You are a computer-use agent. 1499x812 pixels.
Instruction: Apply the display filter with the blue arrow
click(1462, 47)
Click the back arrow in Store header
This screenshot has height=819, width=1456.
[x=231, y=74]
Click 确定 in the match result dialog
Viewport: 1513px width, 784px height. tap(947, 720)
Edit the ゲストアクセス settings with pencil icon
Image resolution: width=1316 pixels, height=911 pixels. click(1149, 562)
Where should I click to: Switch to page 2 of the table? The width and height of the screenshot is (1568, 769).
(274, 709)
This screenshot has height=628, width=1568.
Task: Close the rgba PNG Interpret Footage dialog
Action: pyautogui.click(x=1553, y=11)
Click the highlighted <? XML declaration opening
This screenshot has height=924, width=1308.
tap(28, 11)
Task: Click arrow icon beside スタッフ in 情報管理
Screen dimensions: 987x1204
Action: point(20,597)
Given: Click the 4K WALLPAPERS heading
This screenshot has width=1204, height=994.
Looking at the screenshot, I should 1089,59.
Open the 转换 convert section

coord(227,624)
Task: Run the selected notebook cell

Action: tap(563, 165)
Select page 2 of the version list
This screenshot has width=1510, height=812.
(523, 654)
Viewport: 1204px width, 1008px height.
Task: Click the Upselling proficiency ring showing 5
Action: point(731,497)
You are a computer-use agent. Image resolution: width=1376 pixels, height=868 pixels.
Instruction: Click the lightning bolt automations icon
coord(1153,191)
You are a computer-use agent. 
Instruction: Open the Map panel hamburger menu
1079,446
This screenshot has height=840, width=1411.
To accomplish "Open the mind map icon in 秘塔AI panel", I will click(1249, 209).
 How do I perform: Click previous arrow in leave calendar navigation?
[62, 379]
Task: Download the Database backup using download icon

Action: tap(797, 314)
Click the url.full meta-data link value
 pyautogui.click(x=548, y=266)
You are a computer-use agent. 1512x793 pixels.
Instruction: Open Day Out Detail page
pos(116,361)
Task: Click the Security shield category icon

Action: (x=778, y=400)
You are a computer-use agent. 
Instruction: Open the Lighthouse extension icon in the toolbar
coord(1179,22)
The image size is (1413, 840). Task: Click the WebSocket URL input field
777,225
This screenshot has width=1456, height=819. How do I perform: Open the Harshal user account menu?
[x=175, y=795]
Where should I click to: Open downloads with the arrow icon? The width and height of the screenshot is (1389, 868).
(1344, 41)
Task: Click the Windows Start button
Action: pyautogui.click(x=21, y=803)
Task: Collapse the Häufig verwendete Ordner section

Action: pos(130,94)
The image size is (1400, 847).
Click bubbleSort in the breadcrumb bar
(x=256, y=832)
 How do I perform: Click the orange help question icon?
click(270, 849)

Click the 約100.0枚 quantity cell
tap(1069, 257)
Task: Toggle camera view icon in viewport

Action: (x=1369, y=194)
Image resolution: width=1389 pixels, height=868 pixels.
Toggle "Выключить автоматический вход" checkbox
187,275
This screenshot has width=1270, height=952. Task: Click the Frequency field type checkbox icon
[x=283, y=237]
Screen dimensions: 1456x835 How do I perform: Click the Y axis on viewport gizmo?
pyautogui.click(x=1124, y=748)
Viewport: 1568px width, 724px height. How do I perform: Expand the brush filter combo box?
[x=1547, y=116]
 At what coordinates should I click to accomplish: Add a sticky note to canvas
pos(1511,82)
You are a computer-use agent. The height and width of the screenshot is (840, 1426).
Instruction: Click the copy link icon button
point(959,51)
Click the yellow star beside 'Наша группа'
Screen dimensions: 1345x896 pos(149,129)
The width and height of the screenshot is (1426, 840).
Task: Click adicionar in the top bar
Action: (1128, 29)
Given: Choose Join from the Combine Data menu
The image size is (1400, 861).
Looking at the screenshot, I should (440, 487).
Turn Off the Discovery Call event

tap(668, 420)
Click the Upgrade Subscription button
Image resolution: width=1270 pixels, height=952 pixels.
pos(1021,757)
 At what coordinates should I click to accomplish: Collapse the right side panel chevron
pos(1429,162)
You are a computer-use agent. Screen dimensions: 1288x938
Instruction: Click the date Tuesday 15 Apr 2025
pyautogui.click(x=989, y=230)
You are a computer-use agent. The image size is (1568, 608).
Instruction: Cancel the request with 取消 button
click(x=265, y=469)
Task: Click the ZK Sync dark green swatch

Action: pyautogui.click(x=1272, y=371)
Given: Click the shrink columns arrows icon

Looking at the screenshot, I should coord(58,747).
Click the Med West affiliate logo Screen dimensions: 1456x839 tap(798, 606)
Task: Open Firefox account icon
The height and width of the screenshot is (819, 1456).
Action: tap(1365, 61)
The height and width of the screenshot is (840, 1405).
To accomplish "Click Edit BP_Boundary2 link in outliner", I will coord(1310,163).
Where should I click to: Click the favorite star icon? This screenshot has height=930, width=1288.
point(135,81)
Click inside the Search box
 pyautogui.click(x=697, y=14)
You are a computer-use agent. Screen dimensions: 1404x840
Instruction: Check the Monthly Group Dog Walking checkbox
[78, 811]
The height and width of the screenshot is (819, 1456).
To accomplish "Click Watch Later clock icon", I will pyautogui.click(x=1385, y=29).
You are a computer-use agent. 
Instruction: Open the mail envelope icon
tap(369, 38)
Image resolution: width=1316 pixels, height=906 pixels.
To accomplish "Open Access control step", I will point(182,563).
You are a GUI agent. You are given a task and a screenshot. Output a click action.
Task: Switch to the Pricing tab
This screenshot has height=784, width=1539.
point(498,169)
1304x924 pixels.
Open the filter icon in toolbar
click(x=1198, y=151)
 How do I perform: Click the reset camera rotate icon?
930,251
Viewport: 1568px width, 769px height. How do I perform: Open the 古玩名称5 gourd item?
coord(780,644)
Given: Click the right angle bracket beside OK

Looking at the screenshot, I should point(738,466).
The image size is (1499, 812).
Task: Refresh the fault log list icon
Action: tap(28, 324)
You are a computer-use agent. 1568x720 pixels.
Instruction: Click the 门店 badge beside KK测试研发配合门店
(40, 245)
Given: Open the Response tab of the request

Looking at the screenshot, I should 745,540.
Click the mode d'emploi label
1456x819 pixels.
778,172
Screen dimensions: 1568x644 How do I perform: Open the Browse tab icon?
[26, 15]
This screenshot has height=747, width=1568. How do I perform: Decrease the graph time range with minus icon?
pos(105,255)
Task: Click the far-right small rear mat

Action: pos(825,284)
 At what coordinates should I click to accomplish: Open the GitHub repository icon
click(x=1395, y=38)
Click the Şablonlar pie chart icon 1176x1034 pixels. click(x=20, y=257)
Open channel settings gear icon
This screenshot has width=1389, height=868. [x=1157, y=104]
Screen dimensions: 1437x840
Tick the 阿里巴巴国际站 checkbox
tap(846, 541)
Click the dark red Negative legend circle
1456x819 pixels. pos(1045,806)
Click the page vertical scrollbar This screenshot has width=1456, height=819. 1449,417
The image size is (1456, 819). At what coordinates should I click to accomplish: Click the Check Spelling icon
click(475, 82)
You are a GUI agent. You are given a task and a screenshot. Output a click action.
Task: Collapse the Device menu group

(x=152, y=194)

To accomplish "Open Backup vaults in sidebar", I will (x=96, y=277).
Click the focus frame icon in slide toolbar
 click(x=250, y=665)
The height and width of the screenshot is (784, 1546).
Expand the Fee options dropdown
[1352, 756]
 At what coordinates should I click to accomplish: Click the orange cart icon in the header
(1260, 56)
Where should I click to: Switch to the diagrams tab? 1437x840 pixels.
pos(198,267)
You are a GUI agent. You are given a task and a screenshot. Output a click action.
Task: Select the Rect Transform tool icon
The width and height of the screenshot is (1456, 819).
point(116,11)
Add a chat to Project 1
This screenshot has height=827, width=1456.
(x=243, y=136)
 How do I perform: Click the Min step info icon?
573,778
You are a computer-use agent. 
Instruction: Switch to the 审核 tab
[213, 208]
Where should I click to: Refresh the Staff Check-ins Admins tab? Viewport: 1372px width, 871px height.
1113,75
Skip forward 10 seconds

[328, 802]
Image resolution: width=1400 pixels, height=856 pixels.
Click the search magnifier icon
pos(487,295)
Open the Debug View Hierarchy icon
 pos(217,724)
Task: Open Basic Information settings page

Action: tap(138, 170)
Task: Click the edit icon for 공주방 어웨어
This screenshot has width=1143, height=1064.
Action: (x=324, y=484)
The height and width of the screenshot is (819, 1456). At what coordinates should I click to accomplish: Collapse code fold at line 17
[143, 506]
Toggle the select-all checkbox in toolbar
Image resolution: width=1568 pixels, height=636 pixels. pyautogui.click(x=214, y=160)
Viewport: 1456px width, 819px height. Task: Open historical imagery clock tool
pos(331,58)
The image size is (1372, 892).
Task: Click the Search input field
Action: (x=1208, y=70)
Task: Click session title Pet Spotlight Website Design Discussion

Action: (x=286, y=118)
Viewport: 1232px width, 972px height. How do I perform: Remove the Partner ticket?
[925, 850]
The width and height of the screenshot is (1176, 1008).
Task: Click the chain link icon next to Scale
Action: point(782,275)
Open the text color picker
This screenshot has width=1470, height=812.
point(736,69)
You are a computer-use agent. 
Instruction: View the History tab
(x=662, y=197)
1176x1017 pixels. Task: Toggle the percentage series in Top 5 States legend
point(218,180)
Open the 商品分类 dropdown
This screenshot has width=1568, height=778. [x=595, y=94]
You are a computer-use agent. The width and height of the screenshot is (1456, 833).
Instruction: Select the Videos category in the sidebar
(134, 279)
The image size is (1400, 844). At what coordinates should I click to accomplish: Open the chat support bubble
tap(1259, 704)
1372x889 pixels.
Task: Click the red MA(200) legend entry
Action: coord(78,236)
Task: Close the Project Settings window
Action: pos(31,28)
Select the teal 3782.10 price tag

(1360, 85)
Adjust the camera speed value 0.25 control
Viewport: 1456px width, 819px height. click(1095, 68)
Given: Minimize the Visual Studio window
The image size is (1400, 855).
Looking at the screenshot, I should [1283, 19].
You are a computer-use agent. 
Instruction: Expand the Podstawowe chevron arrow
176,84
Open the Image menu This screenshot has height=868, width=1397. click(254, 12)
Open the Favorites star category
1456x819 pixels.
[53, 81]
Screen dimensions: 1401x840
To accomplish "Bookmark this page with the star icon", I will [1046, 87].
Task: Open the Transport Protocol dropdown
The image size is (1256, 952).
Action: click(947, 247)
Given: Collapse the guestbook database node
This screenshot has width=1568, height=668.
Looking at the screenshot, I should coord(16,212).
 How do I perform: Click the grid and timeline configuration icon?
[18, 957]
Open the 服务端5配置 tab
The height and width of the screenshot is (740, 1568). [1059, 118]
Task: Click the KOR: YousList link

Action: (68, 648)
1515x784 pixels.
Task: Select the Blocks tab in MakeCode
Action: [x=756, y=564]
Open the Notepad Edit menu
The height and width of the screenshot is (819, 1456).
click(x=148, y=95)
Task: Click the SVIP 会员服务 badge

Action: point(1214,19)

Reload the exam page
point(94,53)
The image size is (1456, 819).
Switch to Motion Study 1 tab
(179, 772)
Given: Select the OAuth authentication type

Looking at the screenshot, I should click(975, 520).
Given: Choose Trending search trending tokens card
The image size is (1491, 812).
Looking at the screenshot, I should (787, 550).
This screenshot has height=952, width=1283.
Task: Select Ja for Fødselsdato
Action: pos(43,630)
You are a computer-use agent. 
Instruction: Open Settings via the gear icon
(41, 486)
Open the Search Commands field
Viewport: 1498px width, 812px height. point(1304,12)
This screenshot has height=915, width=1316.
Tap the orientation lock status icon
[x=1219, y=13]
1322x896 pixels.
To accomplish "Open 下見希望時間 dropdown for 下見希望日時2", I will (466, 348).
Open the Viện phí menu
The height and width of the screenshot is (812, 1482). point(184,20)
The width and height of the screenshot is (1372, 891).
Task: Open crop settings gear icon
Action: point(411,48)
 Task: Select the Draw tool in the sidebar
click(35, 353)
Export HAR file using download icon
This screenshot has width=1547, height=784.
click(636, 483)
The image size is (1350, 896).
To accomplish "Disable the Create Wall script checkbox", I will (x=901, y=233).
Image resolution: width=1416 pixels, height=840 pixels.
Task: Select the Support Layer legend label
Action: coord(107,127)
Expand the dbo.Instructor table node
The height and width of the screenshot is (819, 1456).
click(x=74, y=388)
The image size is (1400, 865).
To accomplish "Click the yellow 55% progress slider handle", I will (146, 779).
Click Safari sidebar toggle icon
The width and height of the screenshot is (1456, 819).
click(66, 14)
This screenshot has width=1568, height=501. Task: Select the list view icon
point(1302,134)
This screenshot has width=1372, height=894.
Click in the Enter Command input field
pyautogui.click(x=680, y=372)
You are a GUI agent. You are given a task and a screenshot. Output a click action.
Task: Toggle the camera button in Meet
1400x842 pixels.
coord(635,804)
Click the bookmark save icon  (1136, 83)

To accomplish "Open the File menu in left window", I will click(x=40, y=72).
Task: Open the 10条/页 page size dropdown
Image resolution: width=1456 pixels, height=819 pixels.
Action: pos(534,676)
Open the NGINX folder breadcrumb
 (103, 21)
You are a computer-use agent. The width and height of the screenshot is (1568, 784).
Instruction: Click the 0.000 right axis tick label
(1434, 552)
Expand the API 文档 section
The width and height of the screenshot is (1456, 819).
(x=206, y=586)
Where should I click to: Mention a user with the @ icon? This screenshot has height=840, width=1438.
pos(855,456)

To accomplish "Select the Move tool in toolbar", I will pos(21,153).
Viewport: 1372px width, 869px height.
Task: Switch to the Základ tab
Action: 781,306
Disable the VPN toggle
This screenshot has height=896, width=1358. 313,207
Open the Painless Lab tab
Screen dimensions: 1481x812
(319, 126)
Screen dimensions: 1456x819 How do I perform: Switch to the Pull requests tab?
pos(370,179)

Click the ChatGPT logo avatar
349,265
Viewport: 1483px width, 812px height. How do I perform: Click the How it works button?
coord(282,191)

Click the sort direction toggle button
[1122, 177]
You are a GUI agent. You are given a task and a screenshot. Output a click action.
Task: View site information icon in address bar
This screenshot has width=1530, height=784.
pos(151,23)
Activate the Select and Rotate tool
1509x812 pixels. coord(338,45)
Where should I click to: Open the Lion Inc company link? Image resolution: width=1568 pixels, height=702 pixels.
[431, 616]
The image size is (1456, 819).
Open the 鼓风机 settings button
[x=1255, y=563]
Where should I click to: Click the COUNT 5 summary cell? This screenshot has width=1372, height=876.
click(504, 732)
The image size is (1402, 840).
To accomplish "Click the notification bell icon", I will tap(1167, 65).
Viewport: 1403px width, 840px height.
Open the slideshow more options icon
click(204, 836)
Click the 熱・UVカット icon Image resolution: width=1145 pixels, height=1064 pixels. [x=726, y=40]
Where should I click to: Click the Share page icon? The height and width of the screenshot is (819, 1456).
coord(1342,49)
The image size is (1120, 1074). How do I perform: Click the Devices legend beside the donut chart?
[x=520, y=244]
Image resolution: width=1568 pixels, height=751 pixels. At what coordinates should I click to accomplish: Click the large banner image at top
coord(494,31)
════════════════
### Aim of the exercise
Wherever the word "Choose" appears in a line of the data above, copy that line.

### Solution for this exercise
Given: Choose Join from the Combine Data menu
Given: Choose Trending search trending tokens card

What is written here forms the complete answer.